La cause est rayée du rôle, le recours étant devenu sans objet.
II.
Les frais judiciaires, arrêtés à 2'000 (deux mille) francs, sont provisoirement
laissés à la charge de l’Etat.
III.
L’indemnité d’office de Me Xavier Rubli, conseil d’office du recourant,
est arrêtée à 5’986 francs, TVA comprise.
IV.
Le bénéficiaire de l’assistance judiciaire est, dans la mesure de l’art.
123.
CPC applicable par renvoi de l’art. 18 al. 5 LPA-VD, tenu au remboursement
des frais judiciaires et de l’indemnité d’office mis à la charge de l'Etat.
V.
Une indemnité de 2'500 (deux mille cinq cents) francs, à payer à la
Commune de St-Sulpice, à titre de dépens est mise à la charge du recourant
Christian Lehmann.
VI.
Une indemnité de 2'500 (deux mille cinq cents) francs, à payer à HRS
Investment AG, est mise à la charge du recourant Christian Lehmann.
Lausanne, le 19 août 2016
Le
président:
Le présent arrêt est communiqué aux destinataires de
l'avis d'envoi ci-joint.
Il peut faire l'objet, dans les trente jours suivant sa
notification, d'un recours au Tribunal fédéral.
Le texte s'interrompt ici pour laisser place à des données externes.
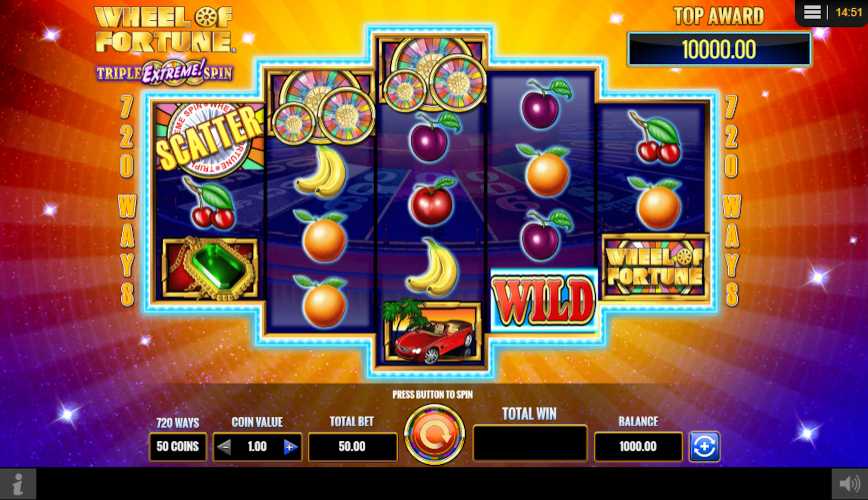Select the red car symbol
Screen dimensions: 868x500
[x=432, y=331]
Le recours en matière de droit
public s'exerce aux conditions des articles 82 ss de la loi du 17 juin 2005 sur
le Tribunal fédéral (LTF - RS 173.110), le recours constitutionnel subsidiaire
à celles des articles 113 ss LTF. Le mémoire de recours doit être rédigé dans
une langue officielle, indiquer les conclusions, les motifs et les moyens de
preuve, et être signé. Les motifs doivent exposer succinctement en quoi l’acte
attaqué viole le droit. Les pièces invoquées comme moyens de preuve doivent
être jointes au mémoire, pour autant qu’elles soient en mains de la partie; il
en va de même de la décision attaquée.